Unesco: Marginalisation threatens EFA goals
06 May 2010
ThisDay
Abuja: Education for All (EFA) goals are largely threatened by the Nigerian government's failure to address the increasing rate of marginalisation in education, where 97 percent of poor Hausa-speaking girls received less than two years of education, with an increasing drop-outs rate of boys in the South-South and South-East and about 23 million adultsstill unable to read and write.
These and more are contained in the 2010 Global Monitoring Report (GMR), recently presented in Abuja. With the theme, Reaching the Marginalized, the report, released by the United Nations Educational, Scientific and Cultural Organisation (UNESCO) shows that Nigeria may not achieve the EFA goals by 2015, in spite of government's various educational policies and strategies. The report specifically stated that the goals of the Universal Basic Education (UBE) were at risk as a result of the multifaceted and interrelated challenges in educational marginalisation, adult literacy, inadequate funding and qualified education personnel, weak political commitment and inappropriate implementation of the UBE policy framework.

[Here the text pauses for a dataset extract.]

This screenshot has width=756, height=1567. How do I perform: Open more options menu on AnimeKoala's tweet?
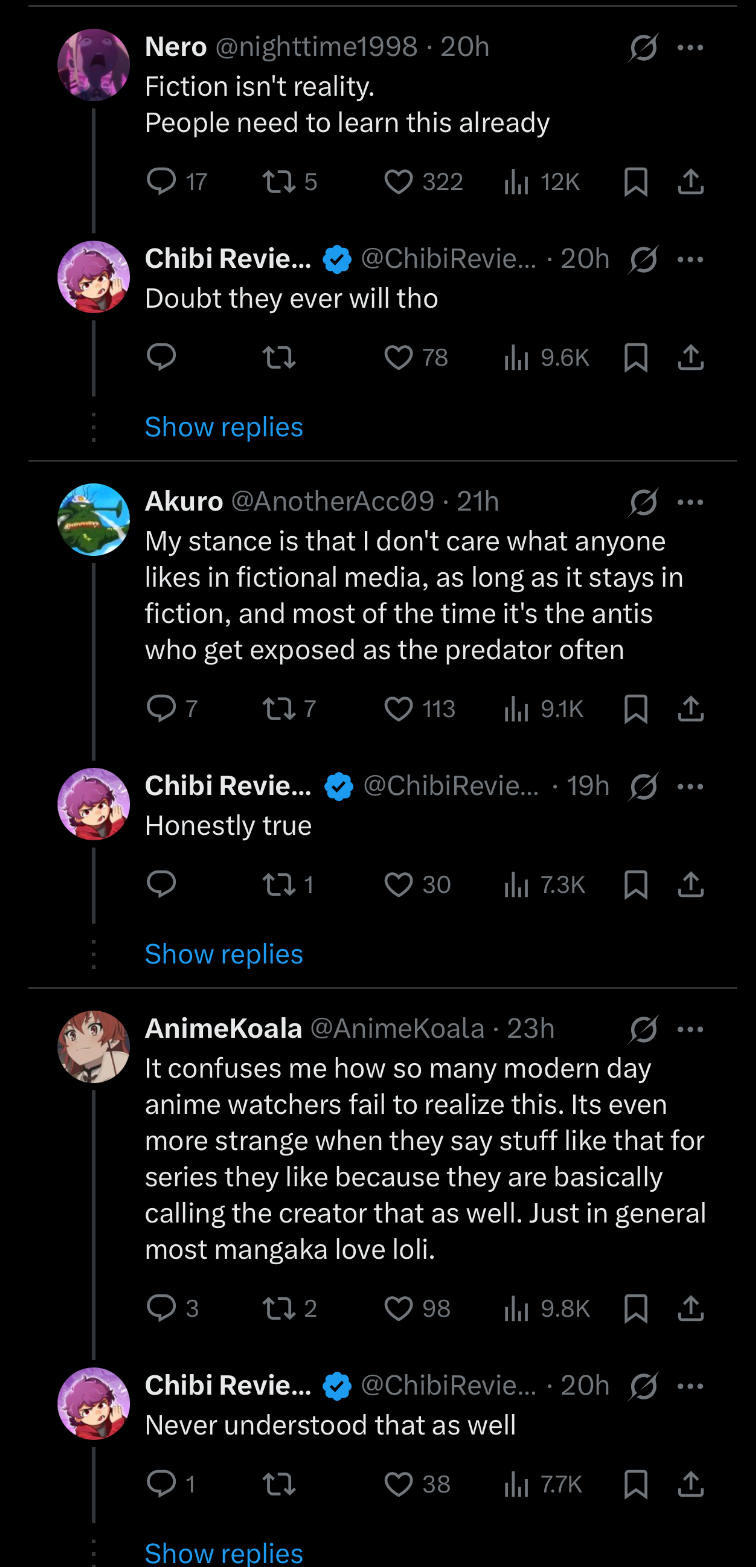pyautogui.click(x=690, y=1029)
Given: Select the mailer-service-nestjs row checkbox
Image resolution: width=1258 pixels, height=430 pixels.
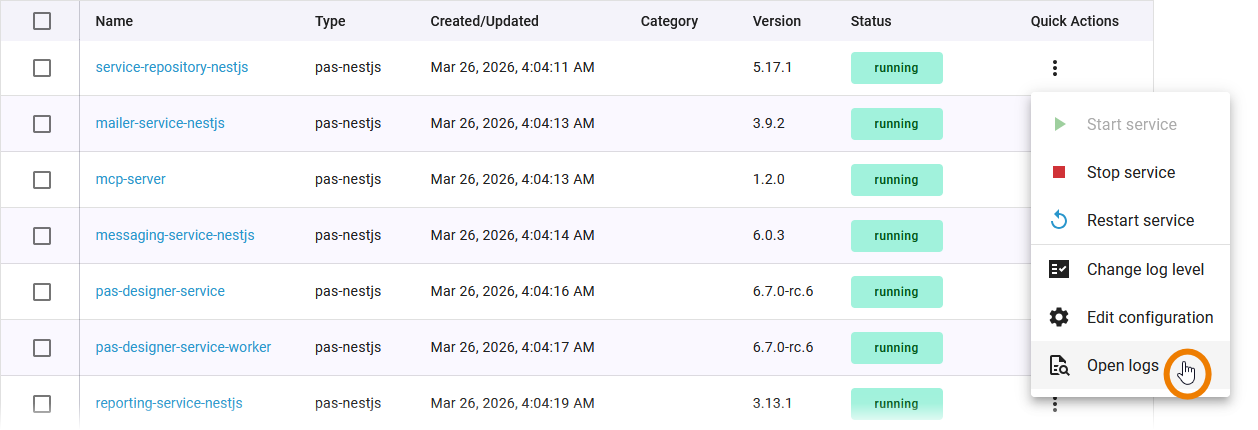Looking at the screenshot, I should [x=42, y=124].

Director and Country Representative of UNESCO in Nigeria, Dr. Joseph Ngu said failure to address educational marginalisation driven by interacting layers of disadvantages in inequalities, stigmatisation, poverty, gender inequality, ethnicity, language, geographical location and physical disability contributed to the slow pace of EFA in the country.
Minister for Education, Prof. Ruqayyatu Ahmed Rufa'i, who was represented by the Director of International Planning, Mrs. Mabel Ozumba, explained that the report indicated Nigeria's slow pace at achieving the EFA goals and that the challenges of delivering mass literacy in the country was a formidable force that could derail the country's efforts at achieving the goals in 2015. She said government's pledge at the Dakar Framework of Action to explicitly identify, target and respond flexibly to the needs and circumstances of the poorest and marginalised in education had not been met and that financial commitment for EFA from donor agencies and recipient governments had also been disappointing.
In his remarks, the World Bank Senior Education Specialist, Dr. Tunde Adekola said the overall aid to education had been rising but commitments were falling short and had also recently stagnated. He noted that the country had refused to evolve a multilateral educational framework to accelerate the progress of the EFA goals, adding that the ability to sustain continued education and learning outcomes of the population in the schools were some of the real challenges of EFA.
UNESCO therefore advocated for an inclusive educational system that would increase access and improve affordability for the educationally marginalised groups to fast track the process of achieving the EFA goals in 2015, even as it stated that the challenges of illiteracy were still huge with a projection of 21 million illiterates in 2015.